WHAT NEEDS TO BE DONE: Starting with the line that contains "2555x1217 pixels. Task: Click" and going on through the end of the records, write those lines out again with the requests included. Scale only the coordinates in the answers by 0.8, rounding to whole numbers with halves going up, and leave out the pictures.
------------
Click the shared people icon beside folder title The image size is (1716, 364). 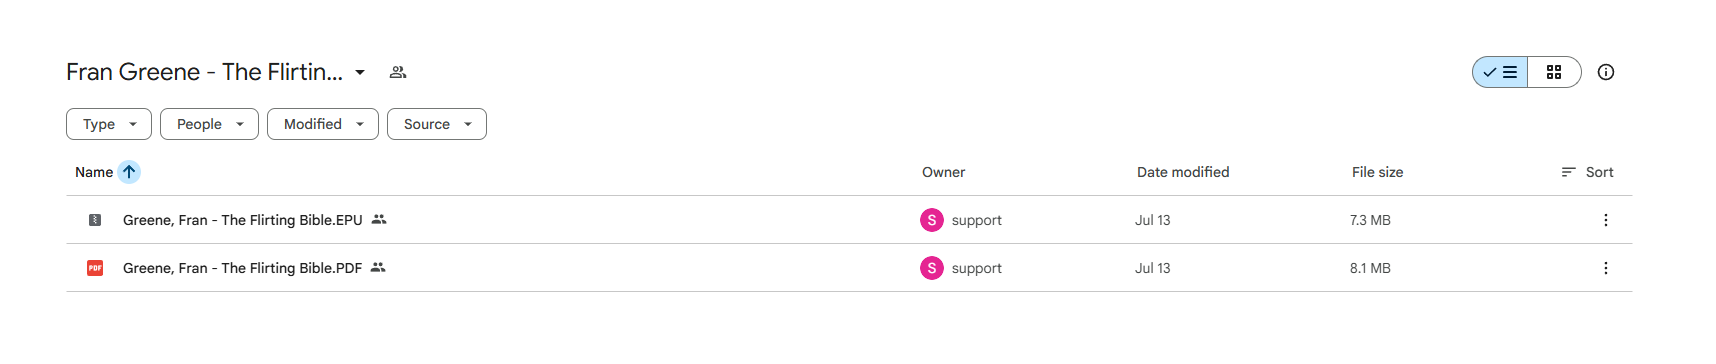pos(398,72)
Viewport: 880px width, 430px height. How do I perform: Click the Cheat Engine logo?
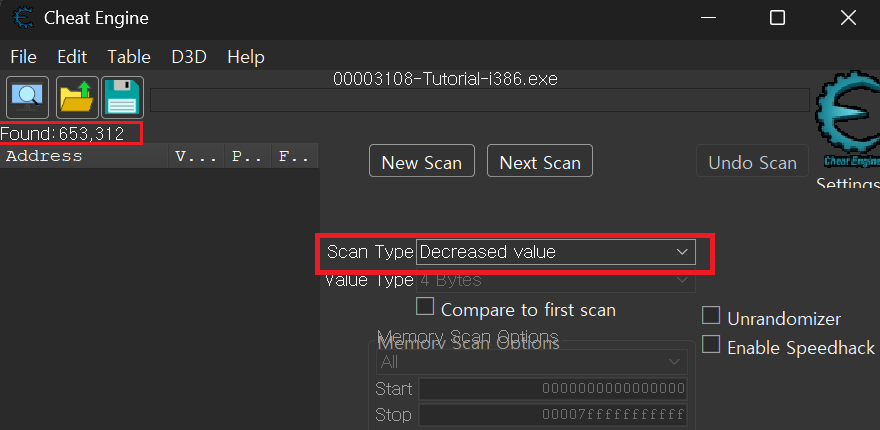tap(847, 125)
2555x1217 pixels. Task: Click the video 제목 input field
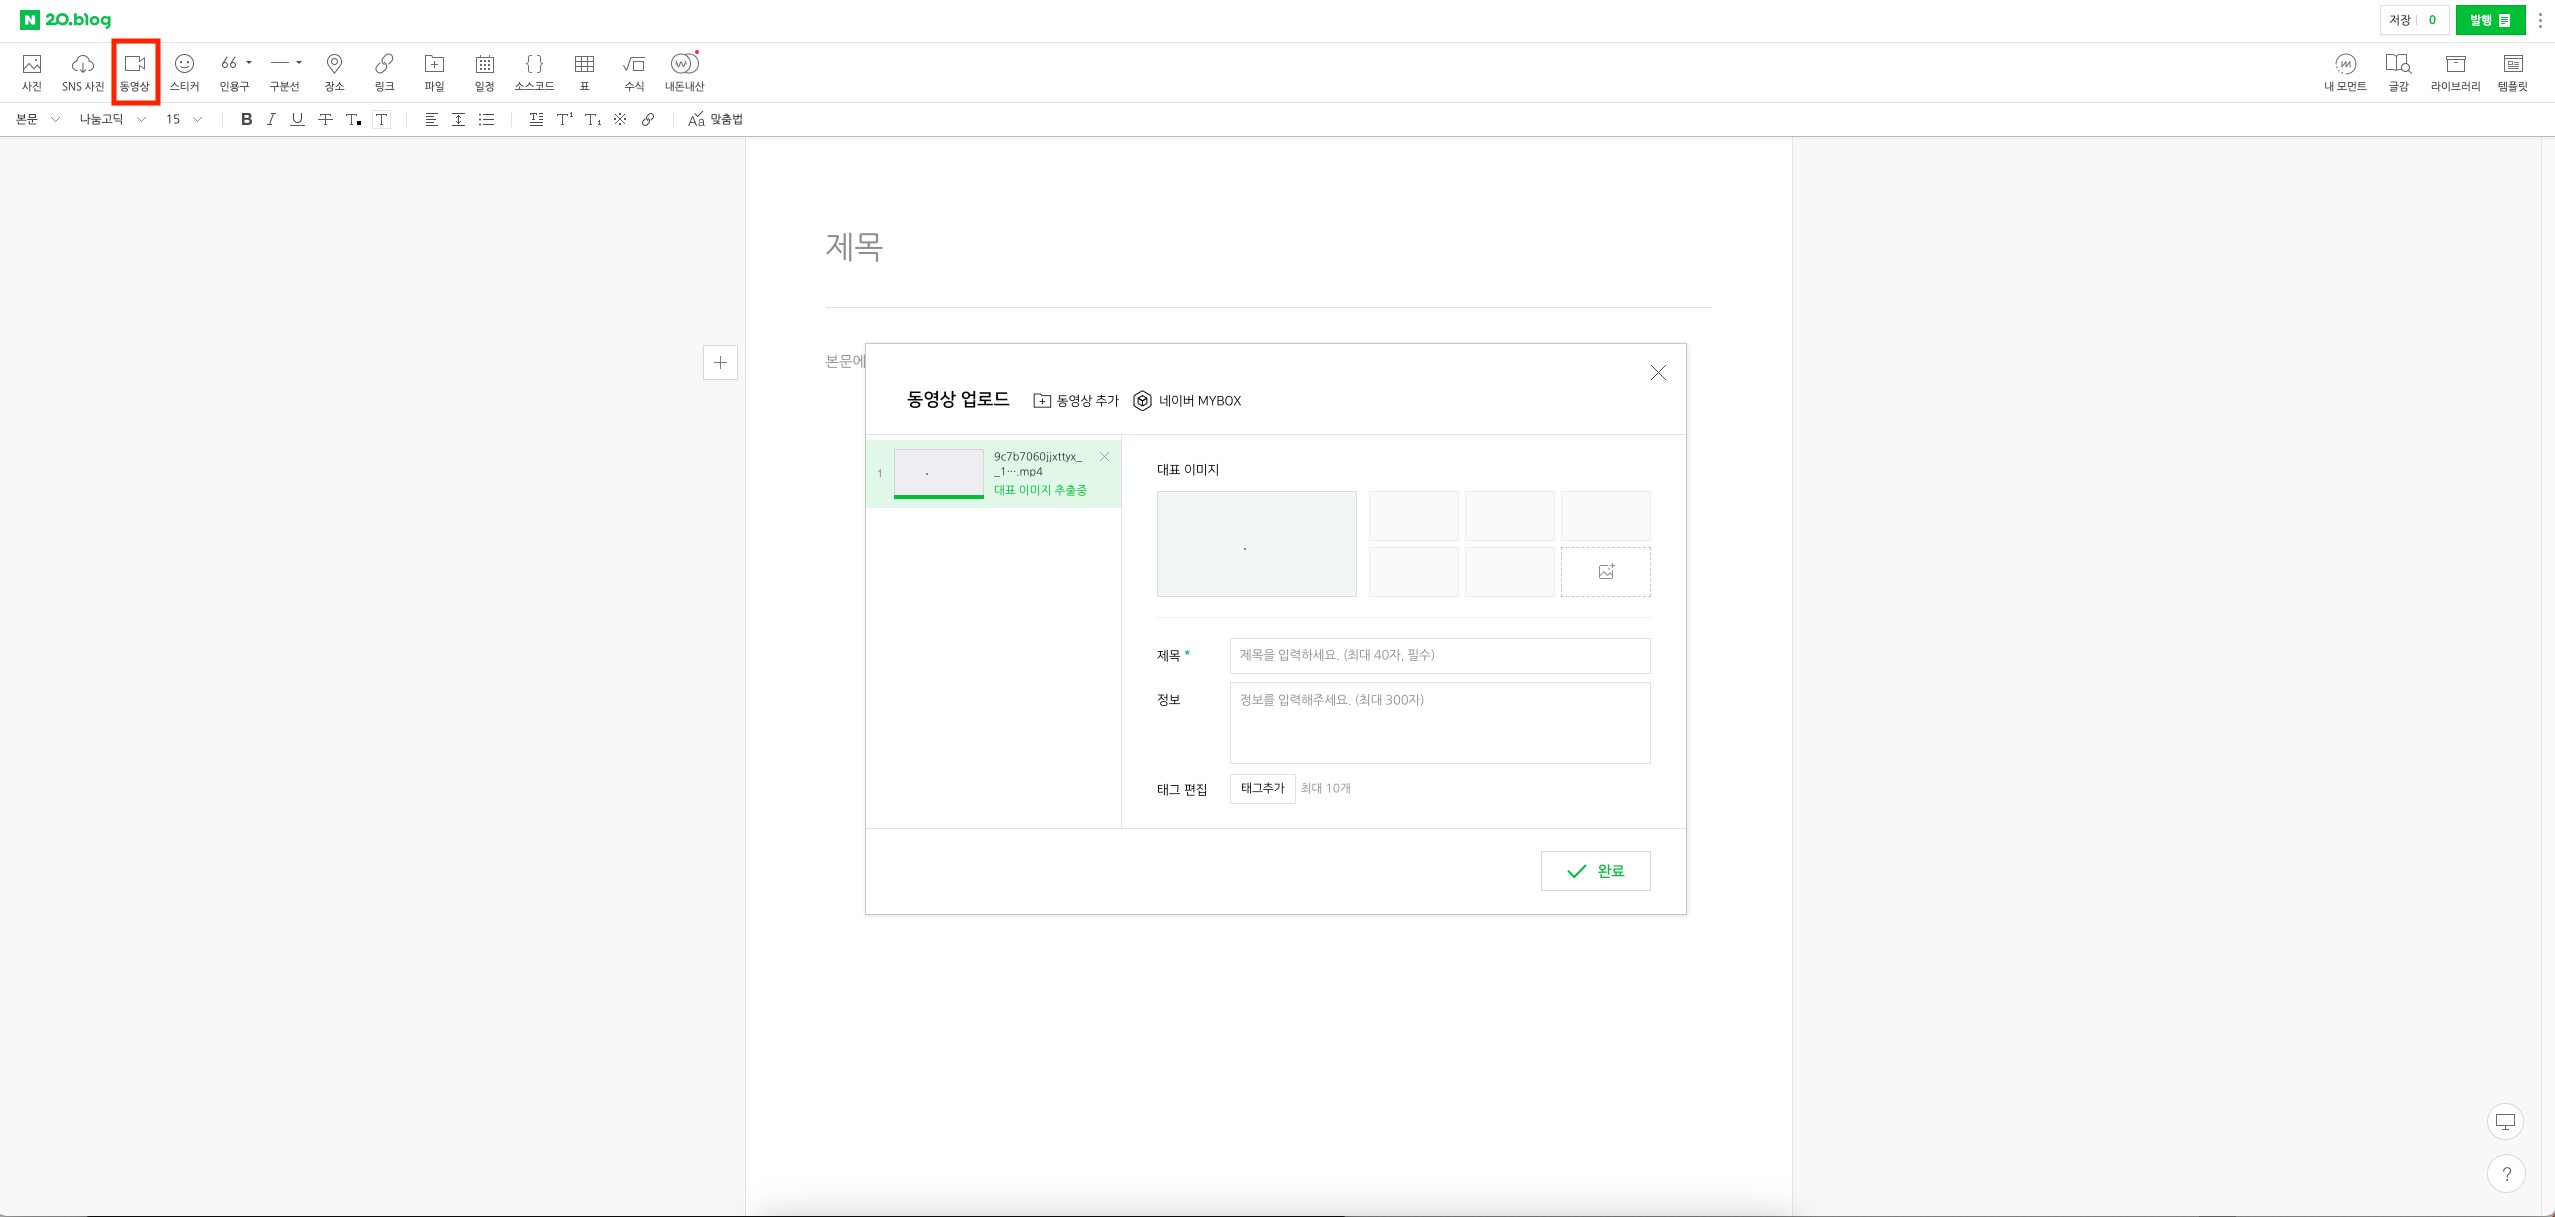point(1439,655)
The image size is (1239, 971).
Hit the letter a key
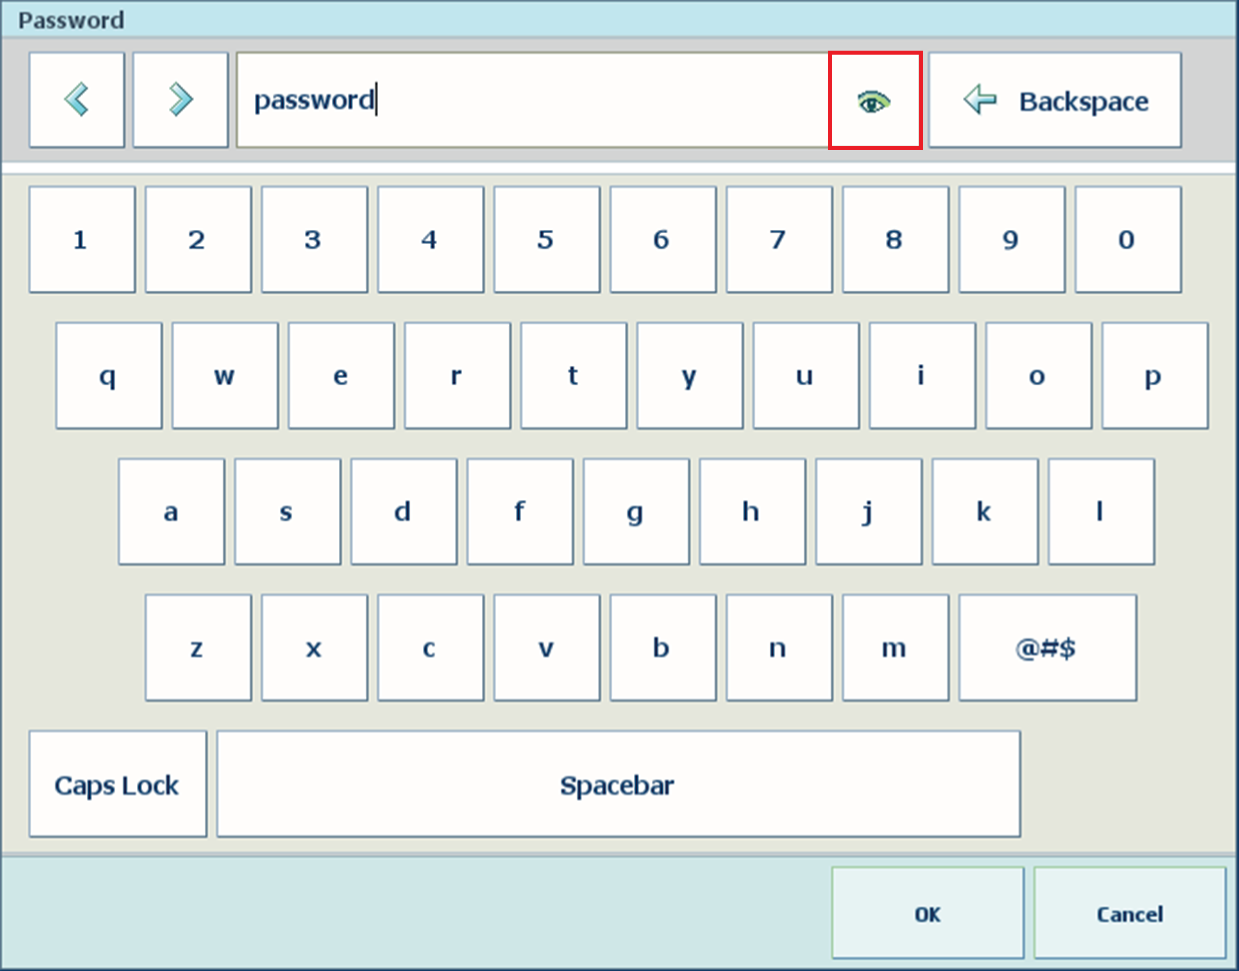[171, 512]
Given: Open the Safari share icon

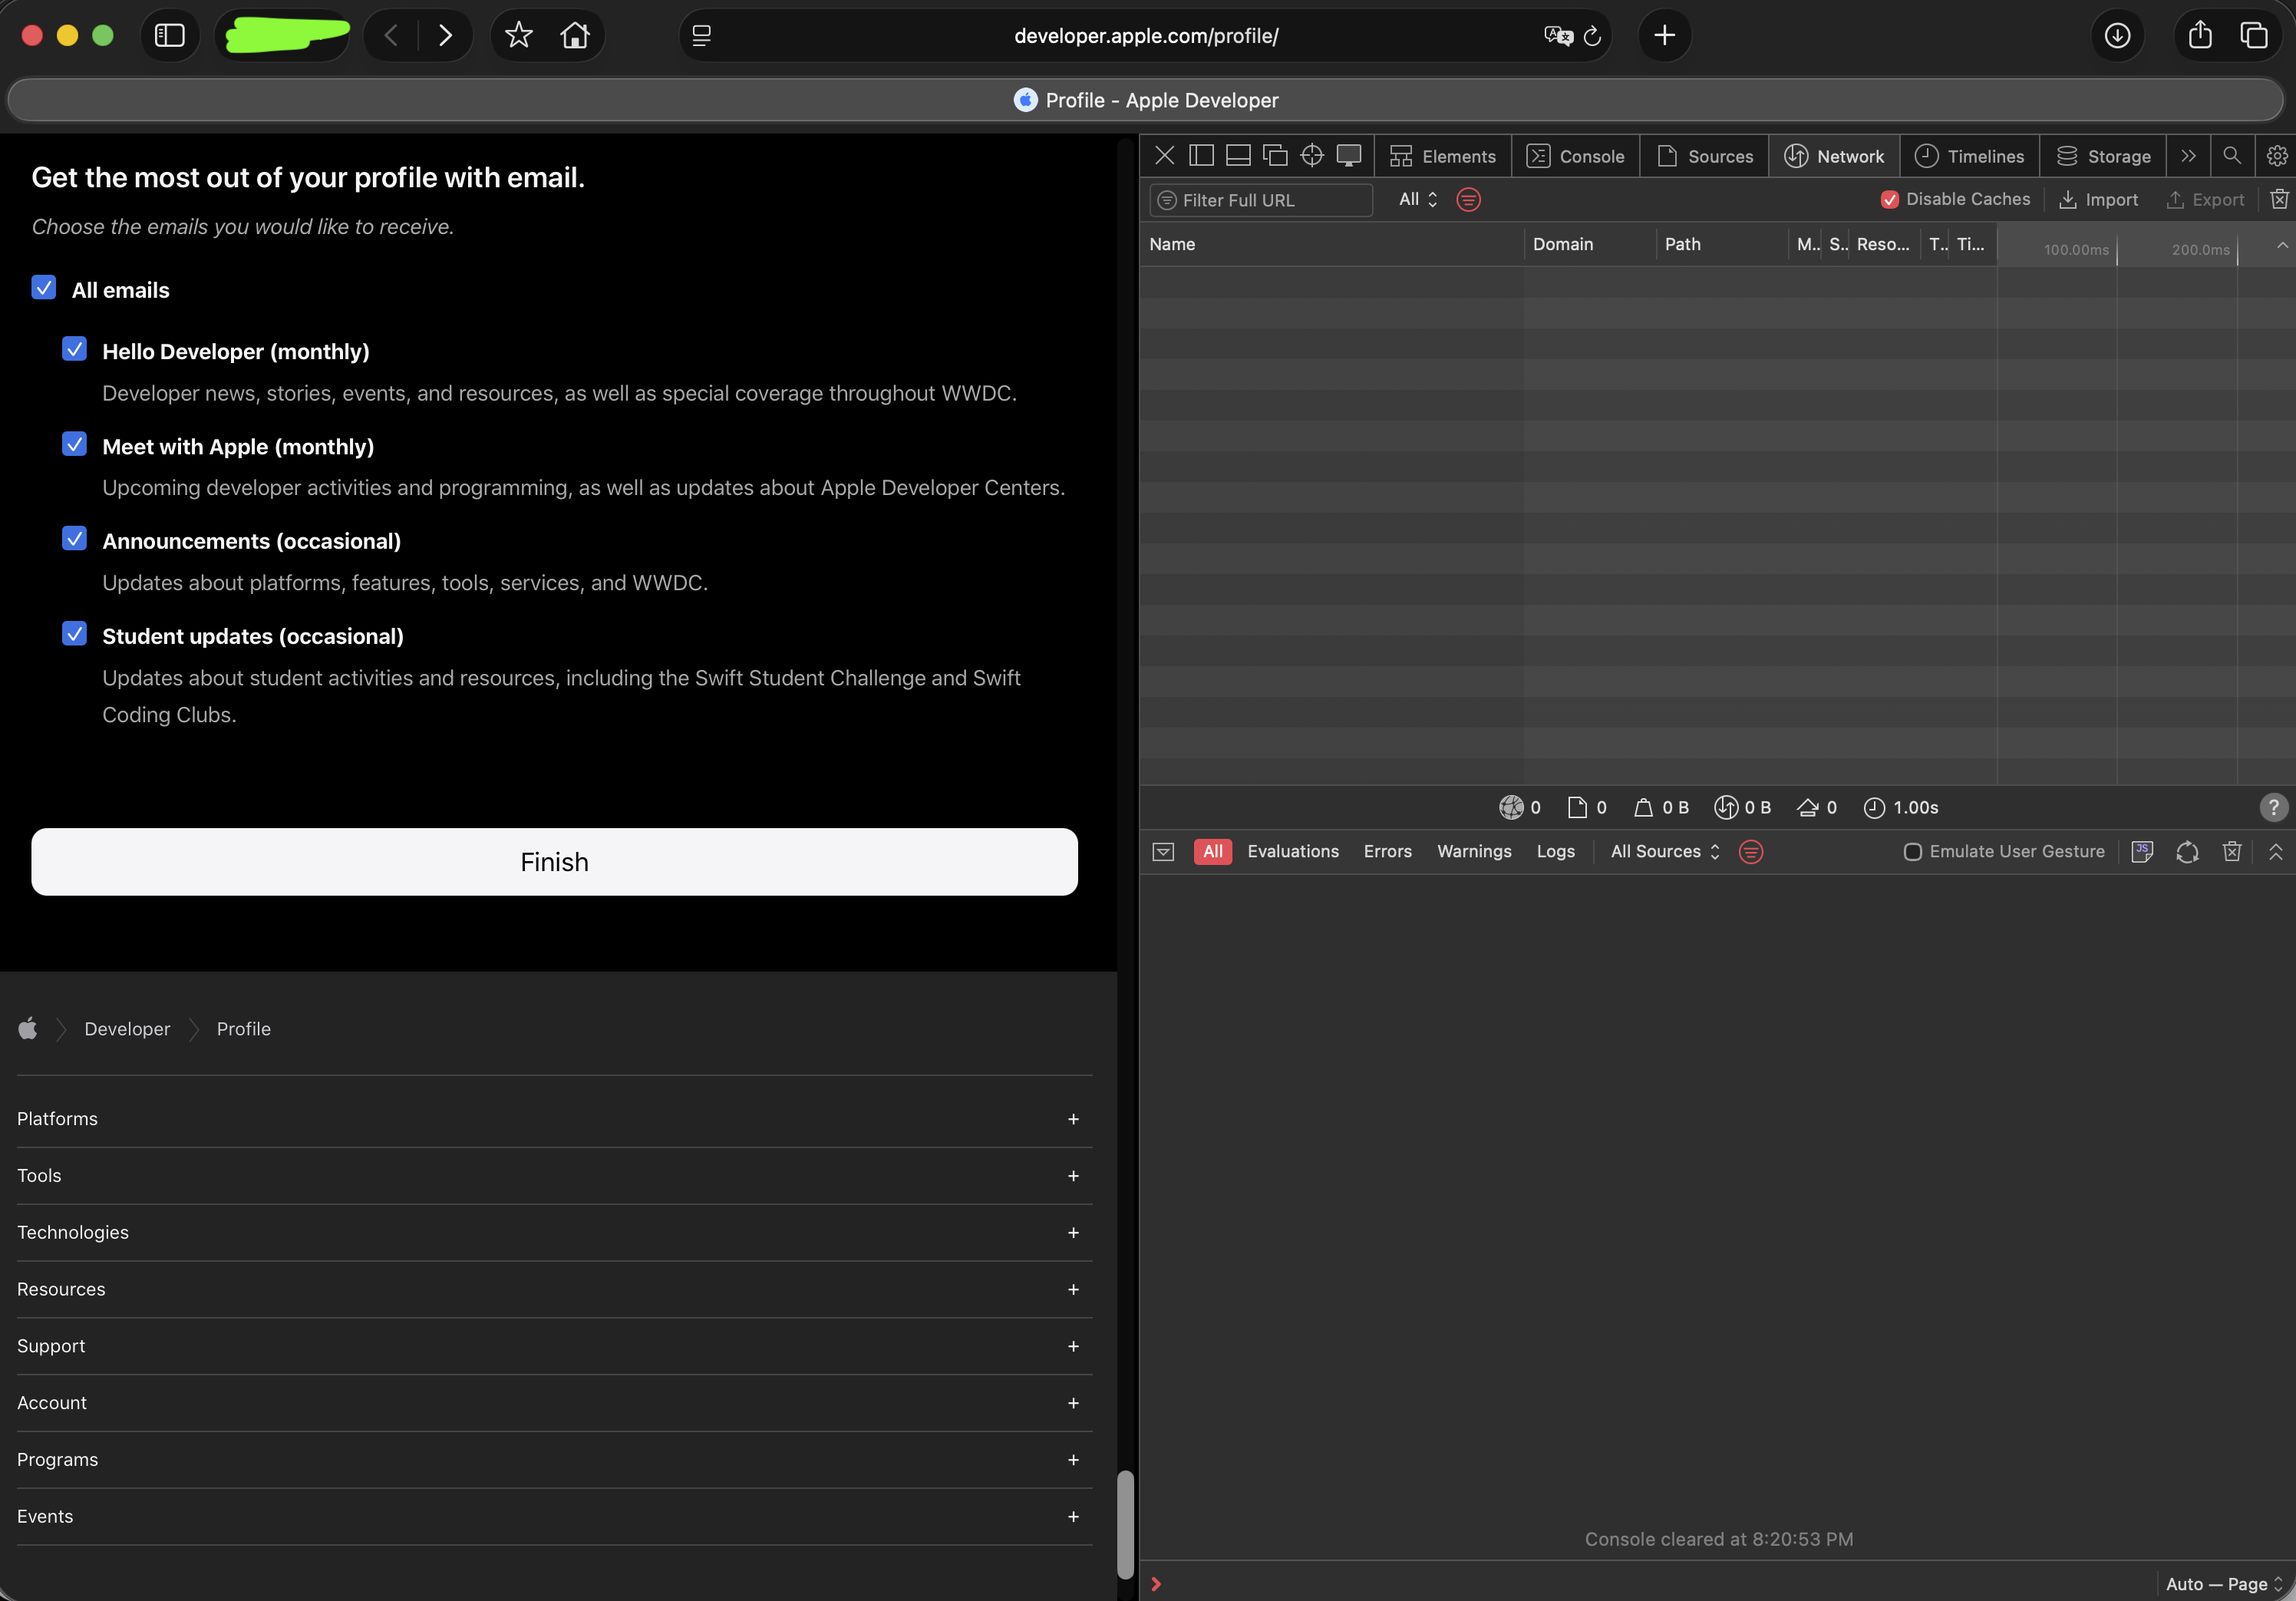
------------
RESULT OF THE TASK:
2555x1217 pixels. Task: Click the video 제목 input field
point(1151,524)
The image size is (1239, 971).
Hit the letter a key
[137, 410]
Given: Open the Safari share icon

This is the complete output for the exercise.